• _Article_:
= = = = =

UNITED STATES
SECURITIES AND EXCHANGE COMMISSION
Washington, D.C.  20549
 

 
FORM 8-K
 
CURRENT REPORT
PURSUANT TO SECTION 13 OR 15(d) OF THE
SECURITIES EXCHANGE ACT OF 1934
 
Date of Report:
(Date of earliest event reported)
 
April 2, 2013
 

 
TANDY BRANDS ACCESSORIES, INC.
(Exact name of registrant as specified in charter)
 
 
Delaware
0-18927
75-2349915
 
 
 (State or other jurisdiction of
incorporation or organization)
 (Commission File Number)  (IRS Employer Identification No.)  
 
 
3631 West Davis, Suite A
Dallas, Texas  75211
 
   (Address of principal executive offices and zip code)  

(214) 519-5200
(Registrant's telephone
number, including area code)
 
N/A
(Former name or former address, if changed since last report)
 
Check the appropriate box below if the Form 8-K filing is intended to simultaneously satisfy the filing obligation of the Registrant under any of the following provisions (see General Instruction A.2. below):

[   ]
Written communications pursuant to Rule 425 under the Securities Act (17 CFR 230.425).
 
[   ] 
Soliciting material pursuant to Rule 14a-12 under the Exchange Act (17 CFR 240.14a-12).
 
[   ] 
Pre-commencement communications pursuant to Rule 14d-2(b) under the Exchange Act  (17 CFR 240.14d-2(b)).
 
[   ] 
Pre-commencement communications pursuant to Rule 13e-4(c) under the Exchange Act  (17 CFR 240.13e-4(c)).
 
 
 

 

Item 3.01
Notice of Delisting or Failure to Satisfy a Continued Listing Rule or Standard; Transfer of Listing.
 
On April 2, 2013, Tandy Brands Accessories, Inc. (Nasdaq:TBAC) (the "Company") received a deficiency notification letter from the Nasdaq Global Market ("Nasdaq").  The notice stated that the Company was not in compliance with Nasdaq Marketplace Rule 5450(a)(1) because the bid price of the Company's common stock closed below the required minimum $1.00 per share for the previous 30 consecutive business days.  The notice has no immediate effect on the listing or trading of the Company's common stock.
 
 In accordance with Nasdaq  rules, the Company has a period of 180 calendar days, until September 30, 2013, to regain compliance with the minimum bid price rule.  If at any time before September 30, 2013, the bid price of the Company's common stock closes at $1.00 per share or more for a minimum of 10 consecutive business days, Nasdaq will notify the Company that it has regained compliance with the minimum bid price rule.  The Company is currently reviewing options with respect to regaining such compliance.

= = = = =

• _Supplied material_:
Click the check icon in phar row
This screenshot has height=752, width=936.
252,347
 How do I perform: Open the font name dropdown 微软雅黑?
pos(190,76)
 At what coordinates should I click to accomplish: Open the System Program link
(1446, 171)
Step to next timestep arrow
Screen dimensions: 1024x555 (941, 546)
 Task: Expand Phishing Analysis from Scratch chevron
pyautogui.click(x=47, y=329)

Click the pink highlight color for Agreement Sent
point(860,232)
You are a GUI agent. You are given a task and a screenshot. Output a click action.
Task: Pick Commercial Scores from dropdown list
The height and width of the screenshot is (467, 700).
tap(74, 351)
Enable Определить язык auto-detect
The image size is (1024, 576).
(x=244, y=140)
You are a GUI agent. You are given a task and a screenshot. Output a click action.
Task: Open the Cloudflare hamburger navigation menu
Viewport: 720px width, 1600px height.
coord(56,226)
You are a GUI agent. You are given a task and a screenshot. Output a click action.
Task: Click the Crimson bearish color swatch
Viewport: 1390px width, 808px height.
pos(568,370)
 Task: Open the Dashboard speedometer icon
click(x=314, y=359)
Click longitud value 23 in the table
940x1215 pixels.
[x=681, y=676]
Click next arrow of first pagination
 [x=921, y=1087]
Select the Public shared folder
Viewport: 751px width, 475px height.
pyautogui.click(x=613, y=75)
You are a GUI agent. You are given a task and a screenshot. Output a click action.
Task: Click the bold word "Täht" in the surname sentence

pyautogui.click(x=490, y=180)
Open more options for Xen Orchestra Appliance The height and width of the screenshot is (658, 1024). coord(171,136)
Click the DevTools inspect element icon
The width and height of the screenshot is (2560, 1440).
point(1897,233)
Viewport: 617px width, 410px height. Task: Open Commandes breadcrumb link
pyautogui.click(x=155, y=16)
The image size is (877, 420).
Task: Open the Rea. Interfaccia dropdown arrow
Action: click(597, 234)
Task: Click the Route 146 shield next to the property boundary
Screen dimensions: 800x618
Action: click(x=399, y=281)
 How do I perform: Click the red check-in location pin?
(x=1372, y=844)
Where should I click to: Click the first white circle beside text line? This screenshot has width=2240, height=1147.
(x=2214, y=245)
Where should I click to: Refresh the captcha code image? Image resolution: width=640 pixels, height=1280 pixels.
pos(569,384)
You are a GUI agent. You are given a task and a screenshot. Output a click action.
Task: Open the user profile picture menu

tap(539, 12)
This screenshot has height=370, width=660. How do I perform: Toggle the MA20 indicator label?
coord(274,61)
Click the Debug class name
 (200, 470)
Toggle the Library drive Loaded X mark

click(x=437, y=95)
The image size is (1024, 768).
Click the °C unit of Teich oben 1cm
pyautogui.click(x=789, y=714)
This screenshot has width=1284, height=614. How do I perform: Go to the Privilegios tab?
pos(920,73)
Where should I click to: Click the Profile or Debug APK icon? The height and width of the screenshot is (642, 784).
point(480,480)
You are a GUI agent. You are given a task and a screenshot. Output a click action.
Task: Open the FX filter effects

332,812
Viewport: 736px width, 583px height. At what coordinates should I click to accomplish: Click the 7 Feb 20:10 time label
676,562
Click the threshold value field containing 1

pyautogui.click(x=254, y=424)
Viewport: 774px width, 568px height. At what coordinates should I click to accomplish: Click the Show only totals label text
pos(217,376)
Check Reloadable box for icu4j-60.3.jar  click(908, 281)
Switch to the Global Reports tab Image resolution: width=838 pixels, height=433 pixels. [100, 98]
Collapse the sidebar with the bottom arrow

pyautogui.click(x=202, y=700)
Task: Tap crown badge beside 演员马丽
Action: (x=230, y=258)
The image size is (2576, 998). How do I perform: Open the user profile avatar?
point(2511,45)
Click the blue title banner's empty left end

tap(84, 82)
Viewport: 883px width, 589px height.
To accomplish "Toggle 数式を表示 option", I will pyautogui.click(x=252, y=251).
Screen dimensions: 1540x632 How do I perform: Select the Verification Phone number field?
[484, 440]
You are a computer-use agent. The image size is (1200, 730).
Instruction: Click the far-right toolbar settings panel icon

= = = = =

• _Task set_:
A: By what date does the filing say the company must regain compliance with the minimum bid price rule?
B: Reproduce the filing word for word from "Check the appropriate" to "(17 CFR 240.13e-4(c)).".
The items are separate material unrelated to the filing.

• _Final results_:
A: September 30, 2013.

B:
Check the appropriate box below if the Form 8-K filing is intended to simultaneously satisfy the filing obligation of the Registrant under any of the following provisions (see General Instruction A.2. below):

[   ]
Written communications pursuant to Rule 425 under the Securities Act (17 CFR 230.425).
 
[   ] 
Soliciting material pursuant to Rule 14a-12 under the Exchange Act (17 CFR 240.14a-12).
 
[   ] 
Pre-commencement communications pursuant to Rule 14d-2(b) under the Exchange Act  (17 CFR 240.14d-2(b)).
 
[   ] 
Pre-commencement communications pursuant to Rule 13e-4(c) under the Exchange Act  (17 CFR 240.13e-4(c)).